Hierarchical Topic-Aware Contextualized Transformers
Ruiying Lu,Bo Chen,Dandan Guo,Dongsheng Wang,Mingyuan Zhou
DOI: https://doi.org/10.1109/taslp.2023.3339344
2023-01-01
IEEE/ACM Transactions on Audio Speech and Language Processing
Abstract:Training on disjoint fixed-length segments, Transformers convert static word embeddings into contextualized word representations. However, they often restrict the context of a token to the segment it resides in and hence neglect the contextual information across segments, failing to capture longer-term dependencies beyond the predefined segment length. This article uses a probabilistic deep topic model to provide hierarchical contextualized embeddings at both the token and segment levels, and integrate topic information through a constrained attention mechanism.
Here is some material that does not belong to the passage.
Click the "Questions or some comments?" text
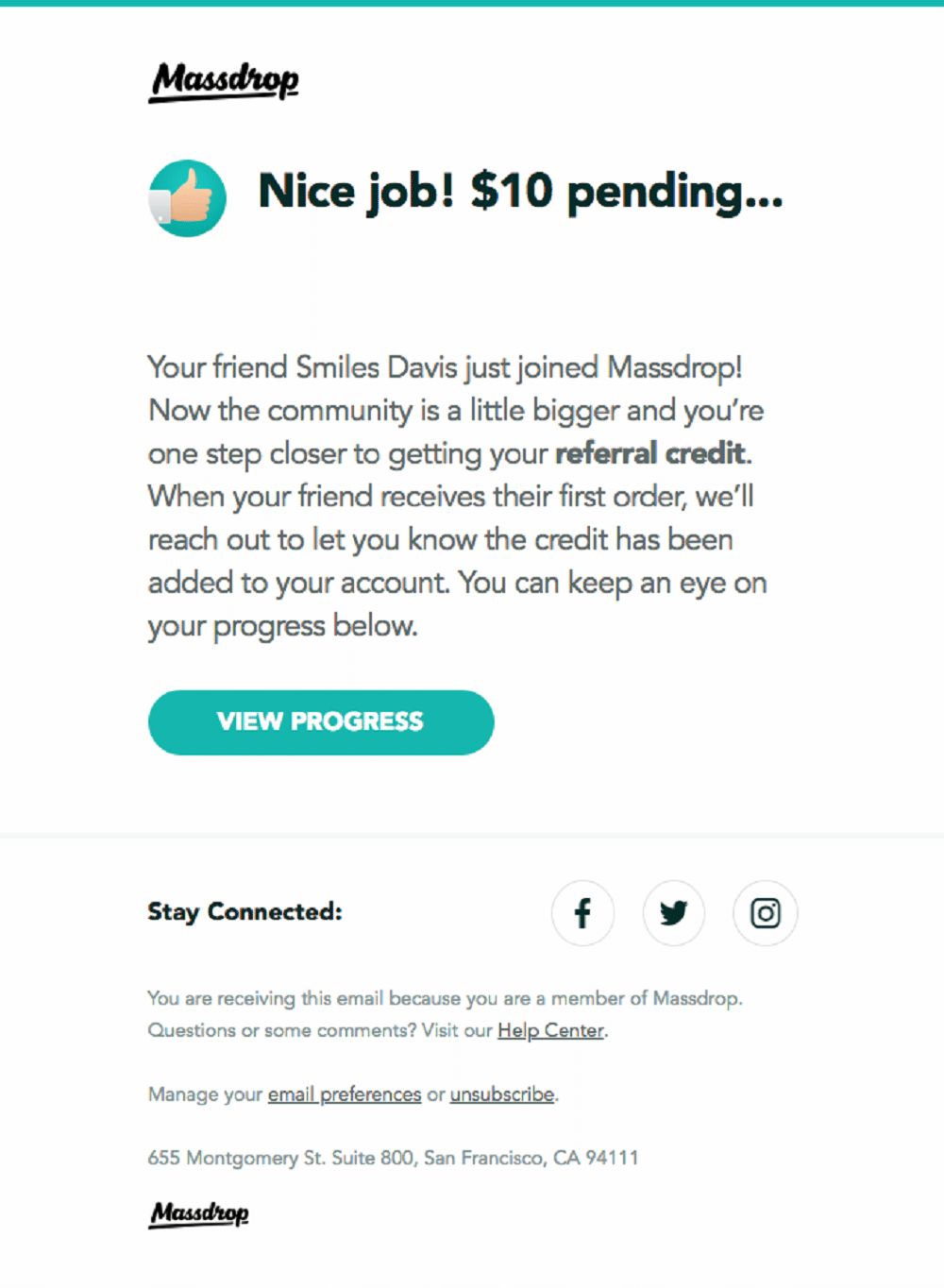Viewport: 944px width, 1288px height. [281, 1030]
The proposed method not only injects contextualized topic information into Transformers, but also controls languages generation guided by specific topics, styles, and sentiments. Three plug-and-play modules are proposed, including the contextual topical token embedding, the segment embedding, and the multi-head topic attention mechanism. We aim to capture the semantic coherence and word concurrence patterns at the global level, and also enrich the representation of each token by adapting to its local context, with negligible increased memory footprint and computational time. Experiments on various corpora show that by adding marginal extra parameters, the proposed hierarchical topic-aware contextualized Transformers consistently outperform their conventional counterparts, and generate sentences and paragraphs according to human preferences.